When McDaniel called in February to welcome him to the race, Ramaswamy said he asked how candidates would qualify for the debate stage and what rules would govern that contest. He said the party chair told him that they were “going to see how it goes,” an answer “which didn’t leave a great taste in my mouth, to be honest, because what does that mean?” Ramaswamy texted the same question to McDaniel again Thursday morning without receiving a reply.

A party source familiar with the conversation rejected that characterization altogether, telling RCP late Thursday evening that “the first time he ever asked for debate criteria was over text today. He did not ask about it during their discussion over the phone.”

Ramaswamy likened the dispute to the RNC leadership race when concerns about “stultified party leadership” fueled a challenge to McDaniel. “Both political parties have not earned trust with their base by hiding the ball,” he said before pointing to the populist uprising on the other side of the aisle that left Democrats reeling for a time. “And given the games that the DNC has played with Bernie Sanders, I think it’s important for the Republican Party to be better than that – to really operate with a level of transparency that builds trust in the primary process.”

Adding insult to injury in his eyes, when McDaniel called in February, she invited him to an April RNC donor retreat where several 2024 contenders are slated to speak. It would be an opportunity to meet with supporters.

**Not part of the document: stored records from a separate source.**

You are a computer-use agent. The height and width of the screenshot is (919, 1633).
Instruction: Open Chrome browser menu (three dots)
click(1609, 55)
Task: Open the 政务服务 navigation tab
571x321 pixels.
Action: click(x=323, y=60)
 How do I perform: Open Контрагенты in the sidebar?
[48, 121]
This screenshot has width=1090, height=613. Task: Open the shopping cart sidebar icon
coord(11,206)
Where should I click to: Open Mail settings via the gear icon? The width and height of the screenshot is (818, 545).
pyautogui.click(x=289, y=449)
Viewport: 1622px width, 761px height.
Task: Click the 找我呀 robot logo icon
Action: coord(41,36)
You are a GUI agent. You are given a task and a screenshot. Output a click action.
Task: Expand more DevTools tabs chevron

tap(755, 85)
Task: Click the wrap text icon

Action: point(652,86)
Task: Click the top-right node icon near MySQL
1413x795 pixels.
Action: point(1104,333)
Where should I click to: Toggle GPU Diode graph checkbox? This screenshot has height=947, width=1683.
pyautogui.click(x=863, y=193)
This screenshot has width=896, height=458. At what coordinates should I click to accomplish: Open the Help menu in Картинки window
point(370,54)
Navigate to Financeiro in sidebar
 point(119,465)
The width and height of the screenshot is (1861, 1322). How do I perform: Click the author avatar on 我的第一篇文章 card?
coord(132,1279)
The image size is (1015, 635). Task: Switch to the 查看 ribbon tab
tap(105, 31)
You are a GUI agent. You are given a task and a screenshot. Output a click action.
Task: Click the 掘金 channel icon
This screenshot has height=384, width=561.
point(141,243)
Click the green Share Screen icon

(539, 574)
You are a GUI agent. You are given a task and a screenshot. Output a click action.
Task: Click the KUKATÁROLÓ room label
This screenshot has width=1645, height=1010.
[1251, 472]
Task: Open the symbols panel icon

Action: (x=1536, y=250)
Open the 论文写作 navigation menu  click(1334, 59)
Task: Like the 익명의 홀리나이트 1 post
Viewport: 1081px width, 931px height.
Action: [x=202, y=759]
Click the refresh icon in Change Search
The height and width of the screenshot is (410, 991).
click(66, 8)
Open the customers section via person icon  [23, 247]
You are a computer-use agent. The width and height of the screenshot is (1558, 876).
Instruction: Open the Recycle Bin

It was not, however, a chance to get on stage. “I almost thought it was laughable,” Ramaswamy recalled thinking, “that she would invite me to come be in the audience and mill around.”

A source familiar with that conversation said that McDaniel had “proactively” made the invitation but confirmed that “the speaking slots were already full.” Ramaswamy, the source added, was invited to speak at the next finance meeting, noting that he had spoken at a previous RNC meeting.

The kerfuffle comes as Ramaswamy vows to expose “the corruption of the political campaign process itself.” He said earlier this week that his team rebuffed a political consultant who allegedly offered to rig the CPAC straw poll in his favor for a price, an experience that inspired him to reconfigure his campaign into an “open source” transparency project.

Now he fears the RNC might roll out debate rules later this spring to “ex-post facto” allow certain candidates on stage at the expense of others, a move he described as to preserving the “optionality to tip the scales.” Some donors have already told him his candidacy could be “a distraction.”

“I think that they want to see a consolidated field, and I’m taking the airspace and the lane of certain other candidates who have espoused the issues that I’ve championed before they were popular in the Republican Party,” Ramaswamy said pointing in particular to the “anti-woke movement.”

“I’m running to reform the federal government, where corruption is widespread,” he said in reference to his calls to overhaul the administrative state, “but there’s no chance of reforming corruption in the federal government, if you can’t reform it in your own party.”

The RNC had better publish the qualifying rules before March 31, Ramaswamy warned, or they will “rightly be vulnerable to allegations of corruption, and I will not I will not lay light on this.” If he follows through on that threat, the candidate may be the first mover in an uncomfortable political innovation for the Republican Party.